WASHINGTON — President Obama’s message about the government’s massive electronic surveillance programs came through loud and clear: Get over it.

The president used more soothing words in his pre-vacation news conference Friday, but that was the gist. With perhaps the application of a fig leaf here and a sheen of legalistic mumbo jumbo there, the snooping will continue.

Unless, of course, we demand that it end.

The modest reforms Obama proposed do not begin to address the fundamental question of whether we want the National Security Agency to log all of our phone calls and read at least some of our emails, relying on secret judicial orders from a secret court for permission. The president indicated he is willing to discuss how all this is done — but not whether.

“It’s not enough for me, as president, to have confidence in these programs. The American people need to have confidence in them as well,” Obama said. But if this is truly what he believes, he should have kicked off this confidence-building debate years ago, long before former NSA analyst Edward Snowden blew the whistle.

Snowden’s disclosures do look increasingly like whistle-blowing, by the way, rather than espionage or treason. If administration officials really welcome the discussion we are now having, shouldn’t they thank Snowden rather than label him an enemy of the state?

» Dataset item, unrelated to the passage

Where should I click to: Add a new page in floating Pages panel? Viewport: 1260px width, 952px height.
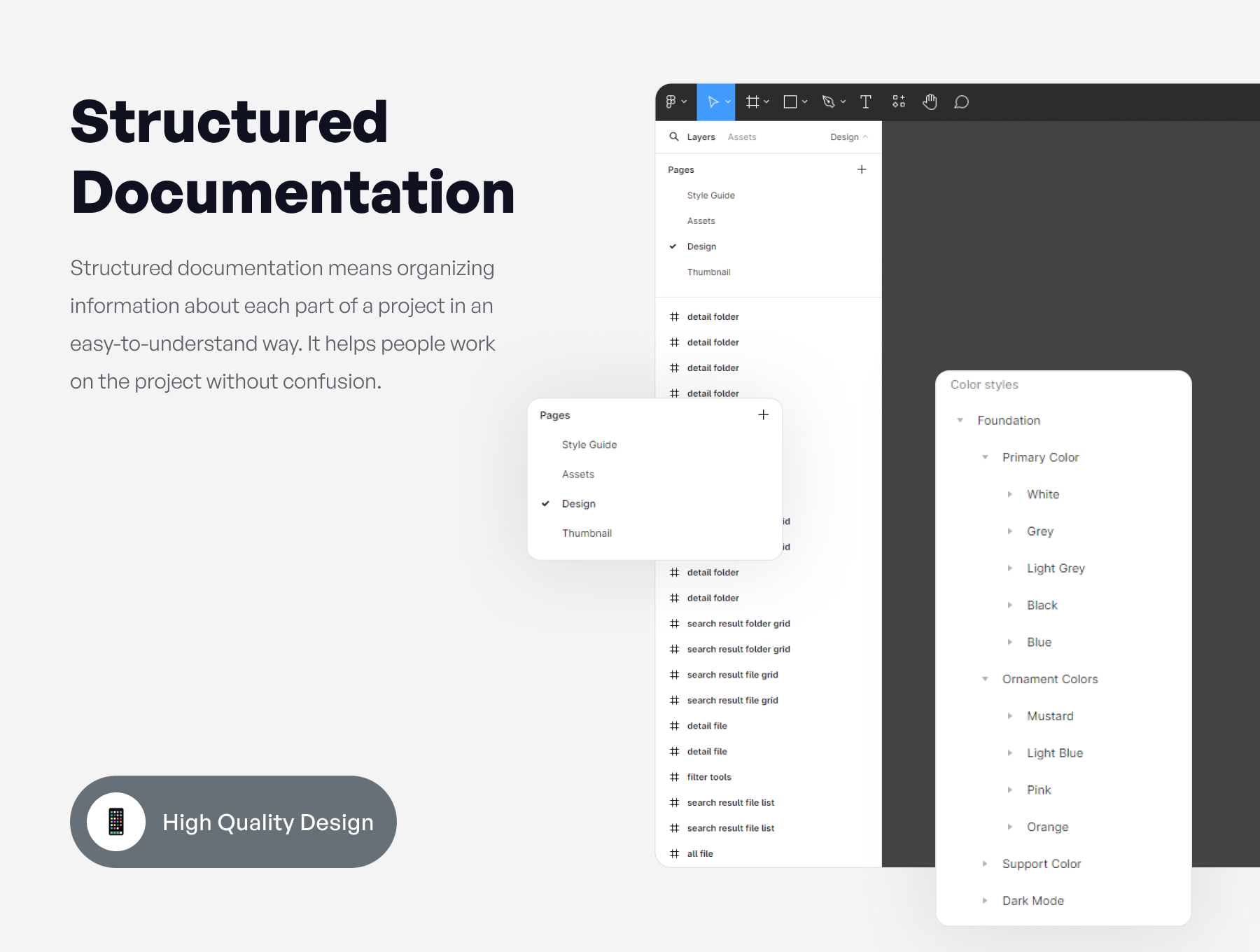[763, 415]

As part of its public relations campaign, the administration released a 22-page white paper outlining its legal rationale for collecting and keeping a detailed log of all our domestic phone calls. The document depends on novel definitions of words whose meaning, I always thought, was fairly clear.

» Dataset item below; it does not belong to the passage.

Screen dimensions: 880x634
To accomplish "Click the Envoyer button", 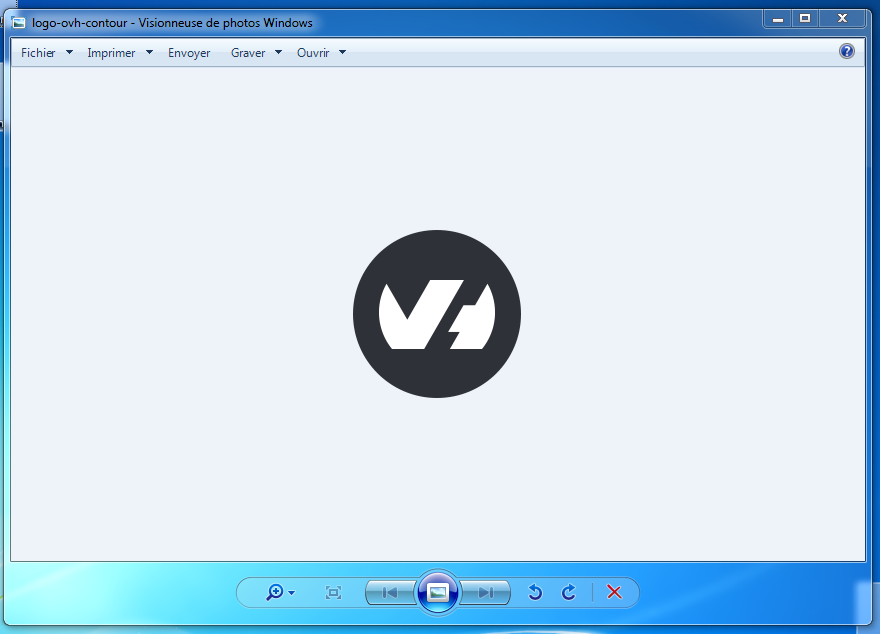I will coord(189,53).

Section 215 of the Patriot Act gives the secret Foreign Intelligence Surveillance Court the authority to order businesses to hand over “any tangible things” needed for an investigation into international terrorism. “Metadata” about our phone calls is classified as a tangible thing. In the digital age, I suppose that’s an understandable stretch.

But those tangible things must be “relevant to an authorized investigation” to obtain foreign intelligence or protect against terrorism. The administration — with the secret intelligence court’s blessing — essentially argues that “relevant” can be construed to mean its exact opposite.